-- REQUIRED ACTION --
An image-free reproduction of the data below is needed: print it exactly.

Records drawn from a dataset:
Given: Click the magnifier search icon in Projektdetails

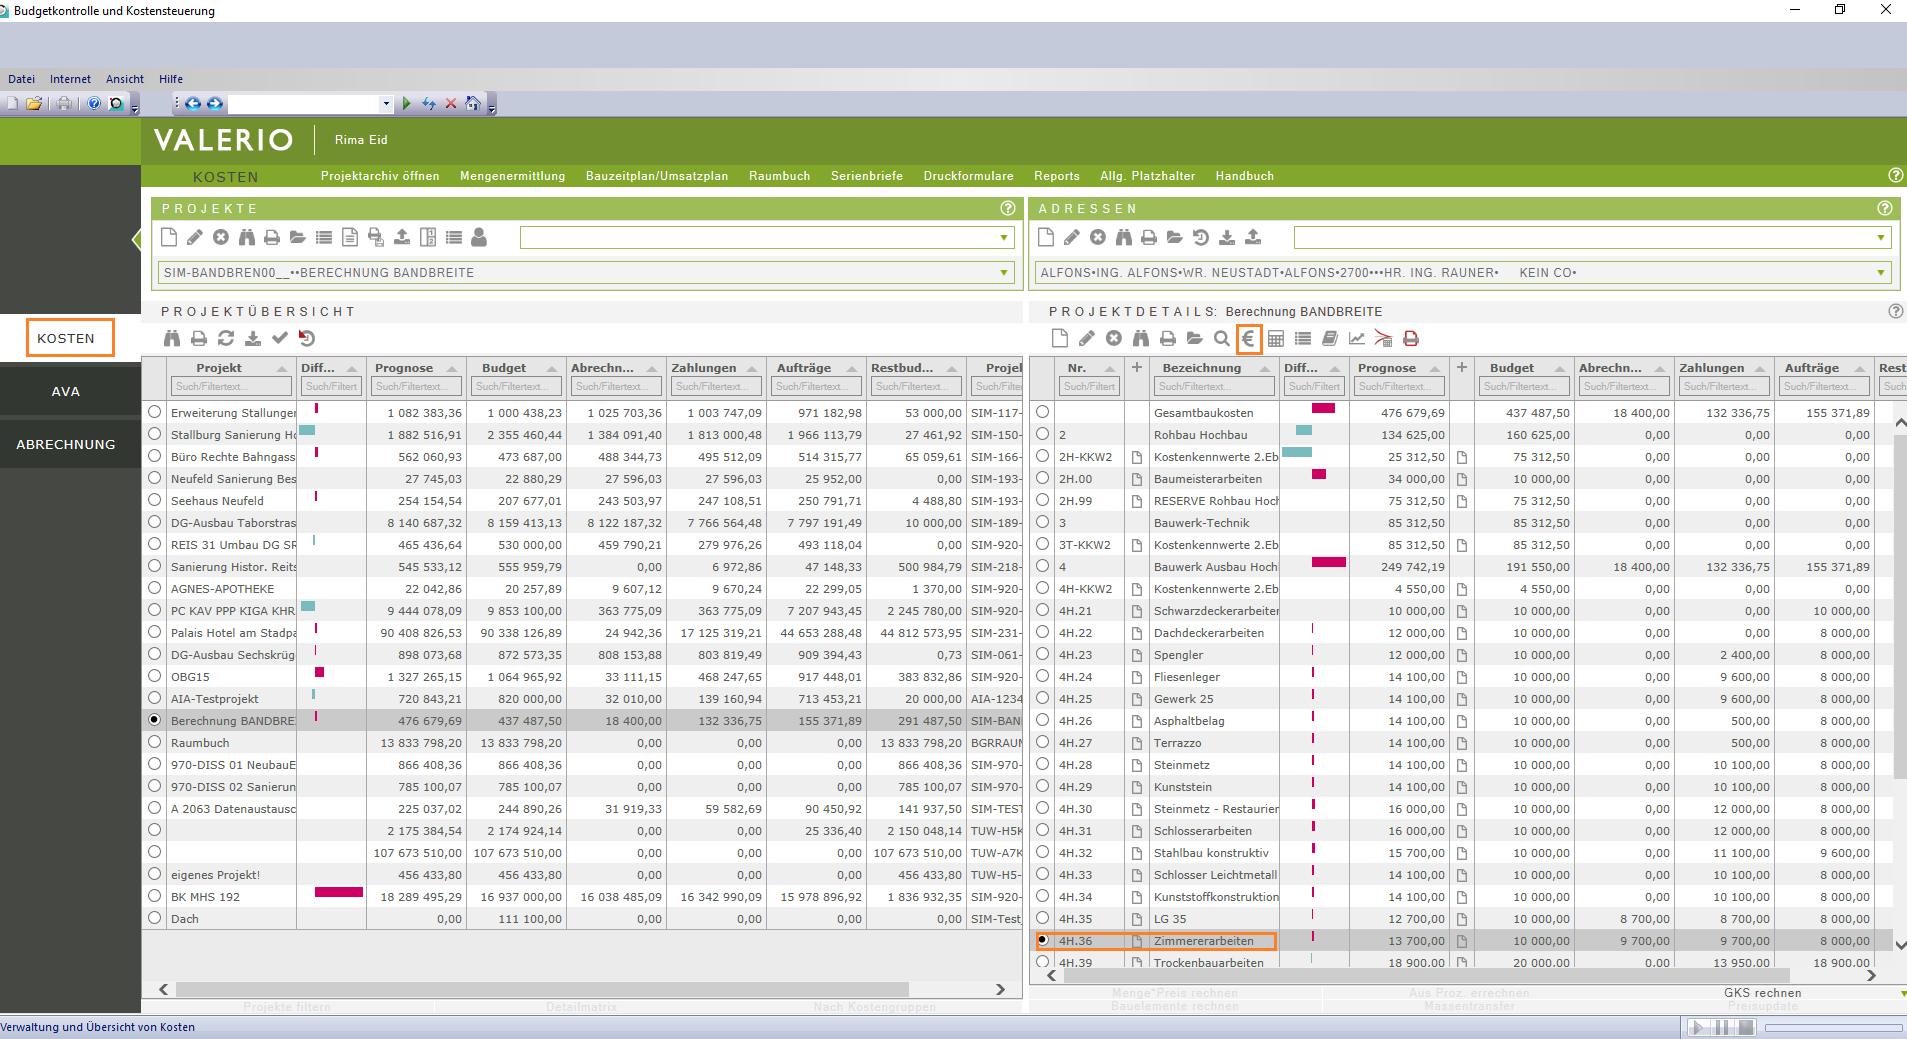Looking at the screenshot, I should pos(1221,339).
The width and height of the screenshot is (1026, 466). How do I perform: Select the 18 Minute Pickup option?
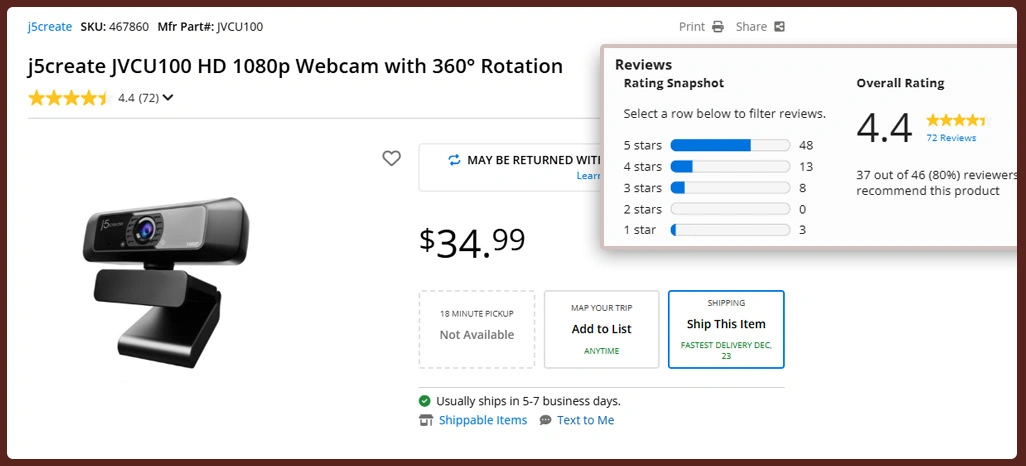[x=477, y=329]
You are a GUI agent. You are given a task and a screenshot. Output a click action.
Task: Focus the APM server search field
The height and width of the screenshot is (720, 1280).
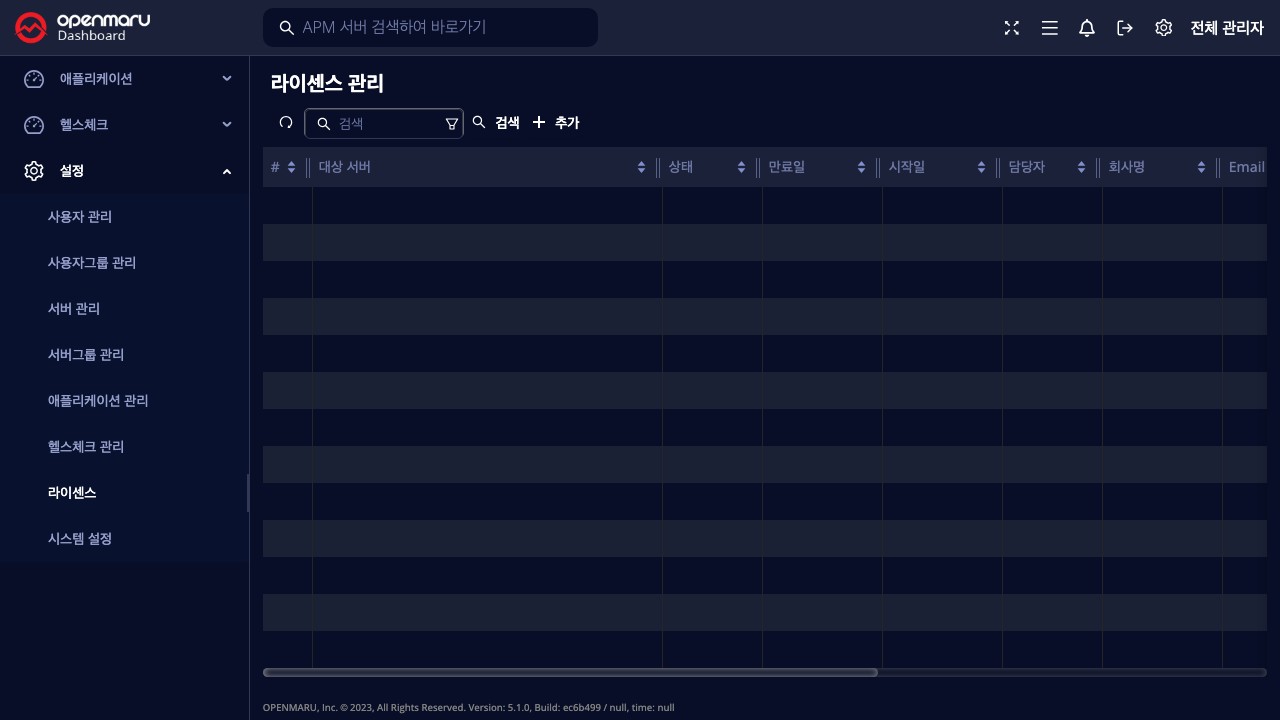tap(440, 27)
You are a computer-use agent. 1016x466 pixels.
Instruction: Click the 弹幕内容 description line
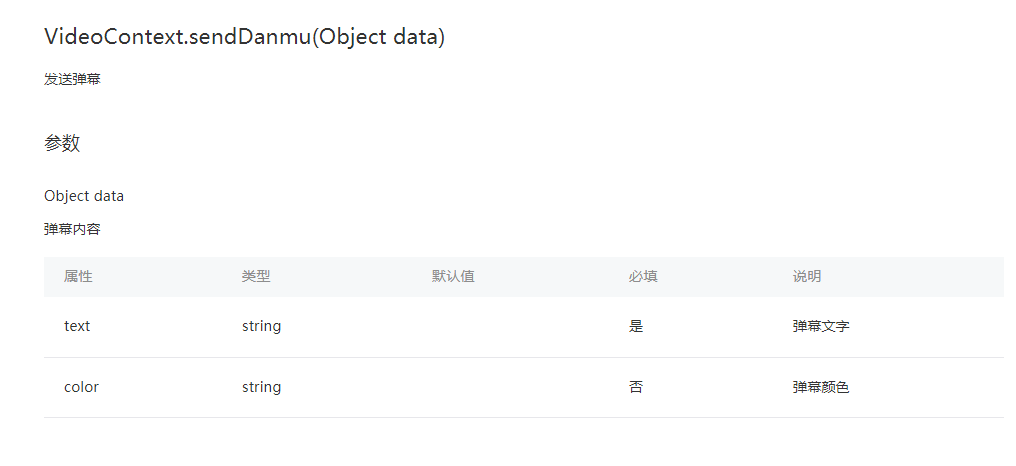point(72,229)
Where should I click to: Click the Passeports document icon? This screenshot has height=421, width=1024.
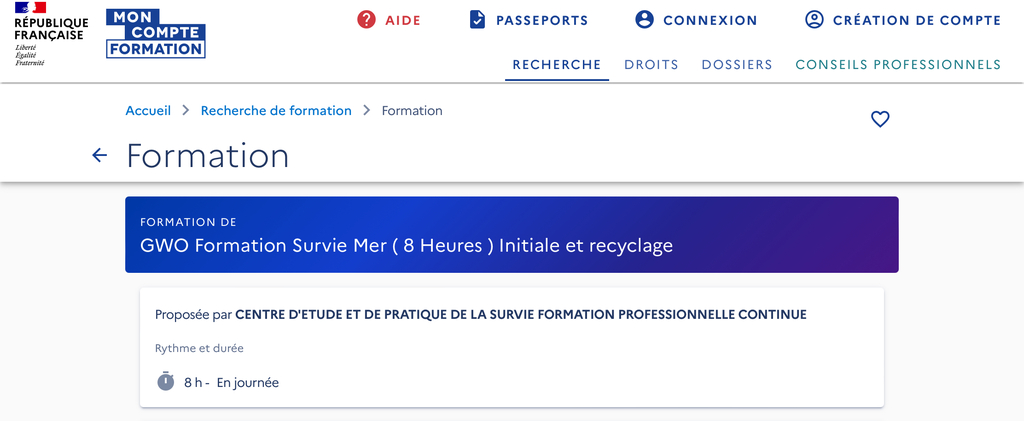[477, 20]
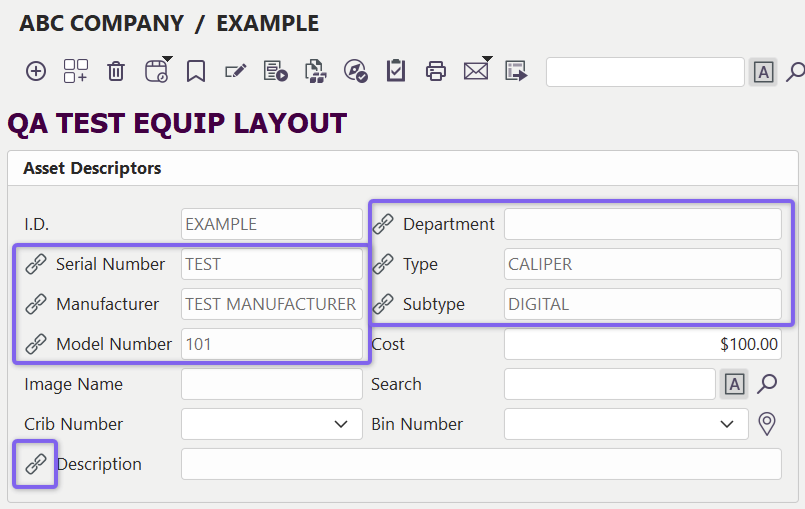The height and width of the screenshot is (509, 805).
Task: Click the link icon next to Description
Action: [36, 464]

-- ANSWER TO THIS PROBLEM --
Given: Click the magnifier search icon in Projektdetails

Looking at the screenshot, I should pos(1221,339).
The width and height of the screenshot is (1026, 466). How do I perform: Select the 18 Minute Pickup option?
[x=477, y=329]
You are a GUI agent. You are given a task and a screenshot. Output a click action.
Task: Focus the APM server search field
The height and width of the screenshot is (720, 1280).
tap(440, 27)
You are a computer-use agent. 1016x466 pixels.
Instruction: Click the 弹幕内容 description line
point(72,229)
Where should I click to: Click the Passeports document icon? This screenshot has height=421, width=1024.
[477, 20]
The height and width of the screenshot is (509, 805).
Task: Click the link icon next to Description
Action: [36, 464]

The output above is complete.